Just Transition Minister Richard Lochhead said:
“The development of CCUS as an industrial scale decarbonisation system has the potential to make a big contribution to our just transition to net zero.
“We are supportive of the Acorn project, considered the most advanced CCS project in the UK. It, and the wider Scottish Cluster, has vast potential to support decarbonisation in Scotland, the UK and the wider world. It is critical that the UK Government selects Acorn and the Scottish Cluster to be among the first CCU clusters to be awarded funding through its current cluster sequencing process.
“Today’s report outlines the range of transition opportunities that CCUS presents. Scotland is the most cost-effective place to begin CCUS in the UK given the capacity for CO2 storage in the North Sea and the existing oil and gas infrastructure available to repurpose for CO2 transport and storage. Vitally, there is also a huge opportunity for Scottish oil and gas firms, domestic supply chain companies and our wider economy to harness the skills and expertise of our current workforces to create many good, green jobs in the coming years.”
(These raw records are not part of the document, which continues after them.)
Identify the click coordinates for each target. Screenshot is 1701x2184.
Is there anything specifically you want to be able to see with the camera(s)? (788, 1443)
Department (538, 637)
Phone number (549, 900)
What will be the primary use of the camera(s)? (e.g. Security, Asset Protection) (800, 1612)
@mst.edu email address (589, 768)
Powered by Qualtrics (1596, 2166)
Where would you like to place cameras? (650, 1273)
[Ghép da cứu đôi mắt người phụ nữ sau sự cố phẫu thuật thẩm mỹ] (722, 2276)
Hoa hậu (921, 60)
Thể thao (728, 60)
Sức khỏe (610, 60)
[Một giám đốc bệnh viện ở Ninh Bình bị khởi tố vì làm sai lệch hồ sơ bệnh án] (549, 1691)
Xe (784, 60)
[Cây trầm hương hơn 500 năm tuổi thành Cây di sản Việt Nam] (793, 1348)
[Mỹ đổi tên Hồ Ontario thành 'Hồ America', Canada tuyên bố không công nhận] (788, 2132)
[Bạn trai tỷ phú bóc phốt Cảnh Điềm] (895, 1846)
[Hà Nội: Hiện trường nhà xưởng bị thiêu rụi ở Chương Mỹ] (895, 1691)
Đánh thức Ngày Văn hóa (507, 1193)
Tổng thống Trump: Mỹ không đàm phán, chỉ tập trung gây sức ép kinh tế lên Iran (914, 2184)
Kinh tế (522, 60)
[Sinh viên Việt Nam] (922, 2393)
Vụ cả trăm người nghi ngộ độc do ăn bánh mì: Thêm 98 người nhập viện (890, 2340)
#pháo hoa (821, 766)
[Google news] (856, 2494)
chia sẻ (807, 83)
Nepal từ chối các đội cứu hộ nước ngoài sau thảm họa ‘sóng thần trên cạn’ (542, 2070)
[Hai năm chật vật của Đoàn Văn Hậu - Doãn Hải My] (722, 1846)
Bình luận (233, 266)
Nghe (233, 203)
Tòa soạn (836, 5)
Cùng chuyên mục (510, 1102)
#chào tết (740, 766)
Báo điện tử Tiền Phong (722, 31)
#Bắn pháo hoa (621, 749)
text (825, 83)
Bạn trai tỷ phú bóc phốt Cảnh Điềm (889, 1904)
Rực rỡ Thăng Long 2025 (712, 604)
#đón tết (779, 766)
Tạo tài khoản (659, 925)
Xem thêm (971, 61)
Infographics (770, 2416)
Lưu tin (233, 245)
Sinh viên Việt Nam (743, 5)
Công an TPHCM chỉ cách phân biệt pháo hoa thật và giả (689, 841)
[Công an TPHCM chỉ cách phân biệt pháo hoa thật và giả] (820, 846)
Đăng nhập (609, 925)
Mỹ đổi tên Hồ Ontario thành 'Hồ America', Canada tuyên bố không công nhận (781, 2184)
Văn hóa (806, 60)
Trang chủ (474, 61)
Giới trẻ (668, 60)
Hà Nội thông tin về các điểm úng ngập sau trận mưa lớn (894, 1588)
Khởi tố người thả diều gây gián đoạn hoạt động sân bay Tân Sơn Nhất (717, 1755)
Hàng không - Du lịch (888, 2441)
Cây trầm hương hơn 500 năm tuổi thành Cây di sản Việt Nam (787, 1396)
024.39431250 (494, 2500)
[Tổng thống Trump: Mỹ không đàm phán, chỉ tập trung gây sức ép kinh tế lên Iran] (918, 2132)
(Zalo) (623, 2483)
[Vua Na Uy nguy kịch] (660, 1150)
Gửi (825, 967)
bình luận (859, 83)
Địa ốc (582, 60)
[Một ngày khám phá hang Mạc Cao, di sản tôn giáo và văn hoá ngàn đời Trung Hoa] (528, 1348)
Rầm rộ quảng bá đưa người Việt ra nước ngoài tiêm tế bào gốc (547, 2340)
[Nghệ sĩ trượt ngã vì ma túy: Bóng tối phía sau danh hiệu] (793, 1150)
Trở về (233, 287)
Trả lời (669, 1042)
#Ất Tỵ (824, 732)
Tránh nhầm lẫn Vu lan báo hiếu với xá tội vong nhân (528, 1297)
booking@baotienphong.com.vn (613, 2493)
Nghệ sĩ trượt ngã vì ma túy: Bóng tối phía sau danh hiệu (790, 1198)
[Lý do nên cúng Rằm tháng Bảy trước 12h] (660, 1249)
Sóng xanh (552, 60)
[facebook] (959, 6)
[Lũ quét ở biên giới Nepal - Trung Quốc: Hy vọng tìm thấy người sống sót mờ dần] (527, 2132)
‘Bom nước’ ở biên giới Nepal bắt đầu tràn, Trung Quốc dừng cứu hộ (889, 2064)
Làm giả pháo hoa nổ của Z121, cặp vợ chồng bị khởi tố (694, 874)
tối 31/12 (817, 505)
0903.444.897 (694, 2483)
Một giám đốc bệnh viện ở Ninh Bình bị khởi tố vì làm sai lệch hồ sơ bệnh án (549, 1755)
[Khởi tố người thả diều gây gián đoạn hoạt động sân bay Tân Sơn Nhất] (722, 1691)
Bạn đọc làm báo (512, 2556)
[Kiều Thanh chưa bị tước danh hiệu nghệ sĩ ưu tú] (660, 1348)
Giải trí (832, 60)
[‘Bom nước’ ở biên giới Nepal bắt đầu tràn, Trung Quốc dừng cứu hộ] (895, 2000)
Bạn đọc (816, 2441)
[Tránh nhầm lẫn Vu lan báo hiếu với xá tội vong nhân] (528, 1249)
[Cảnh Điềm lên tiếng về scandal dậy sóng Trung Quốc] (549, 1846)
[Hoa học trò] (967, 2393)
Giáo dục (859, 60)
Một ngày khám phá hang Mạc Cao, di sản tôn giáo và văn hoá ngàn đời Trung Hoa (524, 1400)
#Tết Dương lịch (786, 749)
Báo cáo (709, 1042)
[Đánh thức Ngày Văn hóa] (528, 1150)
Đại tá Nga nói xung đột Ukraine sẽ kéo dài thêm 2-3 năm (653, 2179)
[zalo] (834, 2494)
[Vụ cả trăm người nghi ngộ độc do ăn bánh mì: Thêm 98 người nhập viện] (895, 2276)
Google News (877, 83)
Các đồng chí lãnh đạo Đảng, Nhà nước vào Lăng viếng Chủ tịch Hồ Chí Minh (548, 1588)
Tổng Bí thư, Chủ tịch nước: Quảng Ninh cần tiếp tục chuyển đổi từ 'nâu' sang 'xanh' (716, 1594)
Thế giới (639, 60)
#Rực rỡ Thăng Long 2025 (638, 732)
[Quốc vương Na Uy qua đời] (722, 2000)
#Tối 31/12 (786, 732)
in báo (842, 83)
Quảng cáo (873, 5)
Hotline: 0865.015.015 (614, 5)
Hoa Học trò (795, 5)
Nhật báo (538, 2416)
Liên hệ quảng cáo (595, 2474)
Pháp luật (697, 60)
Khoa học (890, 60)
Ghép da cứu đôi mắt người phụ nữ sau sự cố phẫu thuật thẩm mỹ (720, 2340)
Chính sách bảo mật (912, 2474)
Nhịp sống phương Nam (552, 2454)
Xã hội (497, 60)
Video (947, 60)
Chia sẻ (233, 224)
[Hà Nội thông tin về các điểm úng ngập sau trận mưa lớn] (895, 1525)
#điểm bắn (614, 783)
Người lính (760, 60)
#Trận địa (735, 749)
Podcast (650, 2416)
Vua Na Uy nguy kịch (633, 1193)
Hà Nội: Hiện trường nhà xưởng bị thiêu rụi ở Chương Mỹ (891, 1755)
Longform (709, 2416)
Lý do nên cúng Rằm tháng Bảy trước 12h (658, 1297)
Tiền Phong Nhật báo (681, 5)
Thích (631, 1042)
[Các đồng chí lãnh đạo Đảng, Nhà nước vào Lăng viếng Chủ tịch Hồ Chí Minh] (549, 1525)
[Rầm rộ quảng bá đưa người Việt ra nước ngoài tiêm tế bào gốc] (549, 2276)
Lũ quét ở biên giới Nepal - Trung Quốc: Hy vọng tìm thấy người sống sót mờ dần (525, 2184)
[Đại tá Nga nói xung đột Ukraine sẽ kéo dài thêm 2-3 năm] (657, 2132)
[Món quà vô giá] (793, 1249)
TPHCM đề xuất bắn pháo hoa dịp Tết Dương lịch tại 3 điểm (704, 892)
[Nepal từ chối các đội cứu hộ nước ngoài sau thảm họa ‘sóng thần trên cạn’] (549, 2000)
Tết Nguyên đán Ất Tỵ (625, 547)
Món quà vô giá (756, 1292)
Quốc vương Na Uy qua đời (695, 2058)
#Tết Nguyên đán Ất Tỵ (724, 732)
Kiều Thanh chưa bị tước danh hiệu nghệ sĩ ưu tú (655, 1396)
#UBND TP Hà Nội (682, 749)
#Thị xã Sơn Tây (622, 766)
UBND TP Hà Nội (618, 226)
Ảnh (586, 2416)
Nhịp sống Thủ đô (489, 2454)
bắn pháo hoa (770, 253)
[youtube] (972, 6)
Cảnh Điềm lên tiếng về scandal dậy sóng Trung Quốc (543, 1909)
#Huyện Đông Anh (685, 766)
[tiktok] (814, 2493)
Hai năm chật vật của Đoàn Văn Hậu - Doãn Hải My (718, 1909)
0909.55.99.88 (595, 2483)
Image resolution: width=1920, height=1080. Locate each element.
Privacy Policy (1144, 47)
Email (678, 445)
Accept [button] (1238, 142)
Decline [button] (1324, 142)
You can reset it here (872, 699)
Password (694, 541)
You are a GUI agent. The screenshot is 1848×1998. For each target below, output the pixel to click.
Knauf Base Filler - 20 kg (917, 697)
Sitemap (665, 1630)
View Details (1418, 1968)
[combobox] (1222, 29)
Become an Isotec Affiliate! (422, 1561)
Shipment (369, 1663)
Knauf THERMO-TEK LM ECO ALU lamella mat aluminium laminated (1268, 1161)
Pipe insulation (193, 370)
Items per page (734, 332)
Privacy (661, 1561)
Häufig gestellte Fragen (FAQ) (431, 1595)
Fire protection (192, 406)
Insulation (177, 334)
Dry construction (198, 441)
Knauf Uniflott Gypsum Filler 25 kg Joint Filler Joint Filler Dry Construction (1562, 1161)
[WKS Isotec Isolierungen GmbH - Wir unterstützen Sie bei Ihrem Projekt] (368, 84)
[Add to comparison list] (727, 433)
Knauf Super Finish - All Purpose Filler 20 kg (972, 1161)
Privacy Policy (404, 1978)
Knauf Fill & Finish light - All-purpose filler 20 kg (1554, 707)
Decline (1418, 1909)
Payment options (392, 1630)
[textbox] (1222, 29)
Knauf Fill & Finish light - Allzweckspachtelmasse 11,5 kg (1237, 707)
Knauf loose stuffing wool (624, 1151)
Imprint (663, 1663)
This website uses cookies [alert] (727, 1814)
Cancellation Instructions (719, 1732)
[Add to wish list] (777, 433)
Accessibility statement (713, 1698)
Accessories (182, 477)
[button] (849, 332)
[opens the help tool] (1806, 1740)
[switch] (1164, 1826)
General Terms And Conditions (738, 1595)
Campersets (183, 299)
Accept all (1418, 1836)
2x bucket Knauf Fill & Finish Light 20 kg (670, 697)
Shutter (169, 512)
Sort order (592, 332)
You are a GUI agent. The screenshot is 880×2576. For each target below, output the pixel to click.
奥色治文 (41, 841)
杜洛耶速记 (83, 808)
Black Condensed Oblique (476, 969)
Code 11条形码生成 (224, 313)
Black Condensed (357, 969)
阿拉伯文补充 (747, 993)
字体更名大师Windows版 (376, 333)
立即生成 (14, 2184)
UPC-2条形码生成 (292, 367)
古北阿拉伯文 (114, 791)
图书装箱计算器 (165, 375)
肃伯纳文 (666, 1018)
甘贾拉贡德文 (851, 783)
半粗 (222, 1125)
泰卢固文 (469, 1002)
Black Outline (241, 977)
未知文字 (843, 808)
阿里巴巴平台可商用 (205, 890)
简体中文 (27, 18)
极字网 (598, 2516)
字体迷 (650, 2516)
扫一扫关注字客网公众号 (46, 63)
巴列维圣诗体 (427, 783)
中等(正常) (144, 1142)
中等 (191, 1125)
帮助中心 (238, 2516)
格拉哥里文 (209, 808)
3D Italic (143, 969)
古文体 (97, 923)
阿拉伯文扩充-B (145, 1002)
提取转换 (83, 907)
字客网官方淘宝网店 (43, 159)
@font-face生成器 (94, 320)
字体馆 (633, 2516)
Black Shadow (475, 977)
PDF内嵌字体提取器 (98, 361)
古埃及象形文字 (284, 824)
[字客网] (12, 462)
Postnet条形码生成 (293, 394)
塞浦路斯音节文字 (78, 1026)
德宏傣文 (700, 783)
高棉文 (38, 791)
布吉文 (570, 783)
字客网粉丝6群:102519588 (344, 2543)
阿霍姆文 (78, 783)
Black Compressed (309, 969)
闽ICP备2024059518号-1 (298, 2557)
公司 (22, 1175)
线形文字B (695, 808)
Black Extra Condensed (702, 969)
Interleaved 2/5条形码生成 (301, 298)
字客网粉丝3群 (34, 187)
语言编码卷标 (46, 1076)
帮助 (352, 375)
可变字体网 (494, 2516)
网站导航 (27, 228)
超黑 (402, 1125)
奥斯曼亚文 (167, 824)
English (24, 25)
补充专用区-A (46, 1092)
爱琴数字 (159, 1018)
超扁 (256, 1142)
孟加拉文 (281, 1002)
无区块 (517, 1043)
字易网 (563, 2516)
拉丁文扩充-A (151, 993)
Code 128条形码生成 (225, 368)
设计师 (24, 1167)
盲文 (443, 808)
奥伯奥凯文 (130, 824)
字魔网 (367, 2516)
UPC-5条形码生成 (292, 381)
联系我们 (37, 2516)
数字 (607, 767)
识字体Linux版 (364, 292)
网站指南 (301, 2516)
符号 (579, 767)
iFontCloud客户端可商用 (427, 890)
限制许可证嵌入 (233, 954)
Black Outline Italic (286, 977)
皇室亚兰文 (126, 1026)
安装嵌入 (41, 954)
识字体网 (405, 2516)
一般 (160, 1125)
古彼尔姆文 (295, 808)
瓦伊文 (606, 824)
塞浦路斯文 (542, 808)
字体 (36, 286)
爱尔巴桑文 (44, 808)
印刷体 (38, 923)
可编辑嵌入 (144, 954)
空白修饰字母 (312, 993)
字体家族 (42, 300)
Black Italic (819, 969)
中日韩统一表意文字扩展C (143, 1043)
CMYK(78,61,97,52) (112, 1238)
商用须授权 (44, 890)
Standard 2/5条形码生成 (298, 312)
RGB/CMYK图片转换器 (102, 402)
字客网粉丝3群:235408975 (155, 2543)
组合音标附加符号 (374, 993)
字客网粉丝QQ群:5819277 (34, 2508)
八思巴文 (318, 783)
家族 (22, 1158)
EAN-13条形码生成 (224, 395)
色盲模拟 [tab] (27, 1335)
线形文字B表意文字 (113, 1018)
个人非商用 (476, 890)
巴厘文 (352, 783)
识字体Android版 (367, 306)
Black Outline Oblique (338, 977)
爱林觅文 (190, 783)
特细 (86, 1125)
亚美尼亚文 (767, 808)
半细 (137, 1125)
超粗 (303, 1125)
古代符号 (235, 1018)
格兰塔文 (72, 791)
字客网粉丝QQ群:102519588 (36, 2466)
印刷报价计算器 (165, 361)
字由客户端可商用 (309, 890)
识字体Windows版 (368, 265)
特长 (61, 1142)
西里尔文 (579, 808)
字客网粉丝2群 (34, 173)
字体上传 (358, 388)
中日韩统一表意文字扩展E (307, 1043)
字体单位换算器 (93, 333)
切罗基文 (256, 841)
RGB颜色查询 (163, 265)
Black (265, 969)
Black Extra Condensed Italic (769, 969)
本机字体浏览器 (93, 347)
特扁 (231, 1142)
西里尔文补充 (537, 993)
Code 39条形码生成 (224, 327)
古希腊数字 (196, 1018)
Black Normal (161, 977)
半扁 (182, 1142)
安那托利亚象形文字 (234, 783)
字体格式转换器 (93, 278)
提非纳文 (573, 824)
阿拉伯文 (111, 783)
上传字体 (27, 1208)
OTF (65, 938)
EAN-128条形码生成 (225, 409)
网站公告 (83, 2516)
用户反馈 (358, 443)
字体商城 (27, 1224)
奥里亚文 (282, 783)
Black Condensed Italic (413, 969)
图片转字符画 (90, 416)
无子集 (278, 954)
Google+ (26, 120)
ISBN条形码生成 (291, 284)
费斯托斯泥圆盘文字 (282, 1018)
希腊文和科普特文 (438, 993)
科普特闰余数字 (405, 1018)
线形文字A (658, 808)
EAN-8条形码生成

Andy McDonald, Head of Low Carbon Transition, Scottish Enterprise, said:
“I welcome this analysis of the impact of the Scottish Cluster that incorporates key businesses and organisations in North East Scotland and fits with the energy transition ambition too. The creation of thousands of jobs over the next decade highlights how vital the Scottish Cluster is to the economy as well as Scotland’s net zero 2045 targets.
“Scottish Enterprise’s focus on green job creation will support the work of the cluster in future and I look forward to seeing the project progress as it is a key element in shaping the decarbonisation of industry as well as future skills and growth of the clean energy economy.”